Today Carmel is a peer of many of the best suburban communities in the country. This is because Brainard undertook a series of major changes backed by well over $1 billion in borrowing – an unprecedented amount for an Indiana community. His moves — pursuing annexations, converting a rail line into a hiking trail, expanding and upgrading infrastructure, adding parks and building them out as showplaces, and building a $175 million concert hall, were hugely controversial. Many of them prompted litigation, with some lawsuits going all the way to the Indiana Supreme Court. Brainard faced significant political opposition as well, and sometimes faced a hostile city council majority.

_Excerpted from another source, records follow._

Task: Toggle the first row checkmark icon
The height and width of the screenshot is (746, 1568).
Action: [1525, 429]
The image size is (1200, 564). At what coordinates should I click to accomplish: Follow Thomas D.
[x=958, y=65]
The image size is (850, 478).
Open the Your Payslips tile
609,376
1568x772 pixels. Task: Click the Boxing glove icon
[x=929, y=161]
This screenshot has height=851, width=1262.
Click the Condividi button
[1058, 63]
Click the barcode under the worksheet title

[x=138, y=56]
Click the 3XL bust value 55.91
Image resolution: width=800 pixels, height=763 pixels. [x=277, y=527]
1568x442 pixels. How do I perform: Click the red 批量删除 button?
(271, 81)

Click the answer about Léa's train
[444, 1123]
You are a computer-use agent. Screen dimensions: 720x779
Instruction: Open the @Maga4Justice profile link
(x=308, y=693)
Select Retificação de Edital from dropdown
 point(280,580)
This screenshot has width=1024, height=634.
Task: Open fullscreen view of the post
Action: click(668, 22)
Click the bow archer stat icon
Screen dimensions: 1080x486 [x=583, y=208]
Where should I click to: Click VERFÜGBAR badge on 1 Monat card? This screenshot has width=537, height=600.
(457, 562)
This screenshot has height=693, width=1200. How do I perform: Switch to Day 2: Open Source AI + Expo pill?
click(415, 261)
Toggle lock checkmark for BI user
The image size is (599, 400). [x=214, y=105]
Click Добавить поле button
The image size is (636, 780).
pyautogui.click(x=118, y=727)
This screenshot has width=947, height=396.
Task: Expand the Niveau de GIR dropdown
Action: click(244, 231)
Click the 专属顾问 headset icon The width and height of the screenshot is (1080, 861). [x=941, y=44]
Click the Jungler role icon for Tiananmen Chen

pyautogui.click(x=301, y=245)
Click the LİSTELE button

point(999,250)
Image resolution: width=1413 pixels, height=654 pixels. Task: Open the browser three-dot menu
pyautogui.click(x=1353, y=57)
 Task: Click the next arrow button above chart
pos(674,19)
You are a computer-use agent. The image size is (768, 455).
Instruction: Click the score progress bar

However, sometime during the 2010s, a fundamental shift occurred. A 2017 study by the Indiana University policy center looking at Carmel’s center city redevelopment efforts found broad agreement that the change in the town’s culture was “important and well ahead of its time.” In effect, opposition changed from outright rejection of the mayoral vision to disagreements on the margins and unhappiness with some of the process used to implement it. The citizens fell in line with a new way of thinking based on aspiring to be a national leader through quality rather than maintaining traditional Indiana stinginess. The culture of the city and its expectations were both re-created.

A few factors stand out. The first was Carmel’s dynamic and relentless Republican mayor and his remarkable staying power. Had Brainard left office after even three terms, his approach would most likely have been rolled back. It took four or five terms of focus to make fundamental change happen. This suggests cultural change will only occur through a political leader who isn’t forced out by term limits.

Also, as the premier regional destination for out-of-town corporate transplants, Carmel had a critical mass of outsiders who hadn’t bought into the traditional Indiana way of doing things. They were the natural constituency for the new. While too much demographic flux brings its own problems, a lack of demographic dynamism calcifies a culture. There can be a chicken and egg problem here. A critical mass of outsiders might be needed to effect cultural change, but in order to attract them in the first place, the culture might need to change.

Civic culture is important. The example of Carmel shows that while cultural change is hard, it is possible when the right ingredients are in place. Local leaders should take stock of where their culture might need to adapt to changing times, and see what tools might be available to help make that adaptation possible.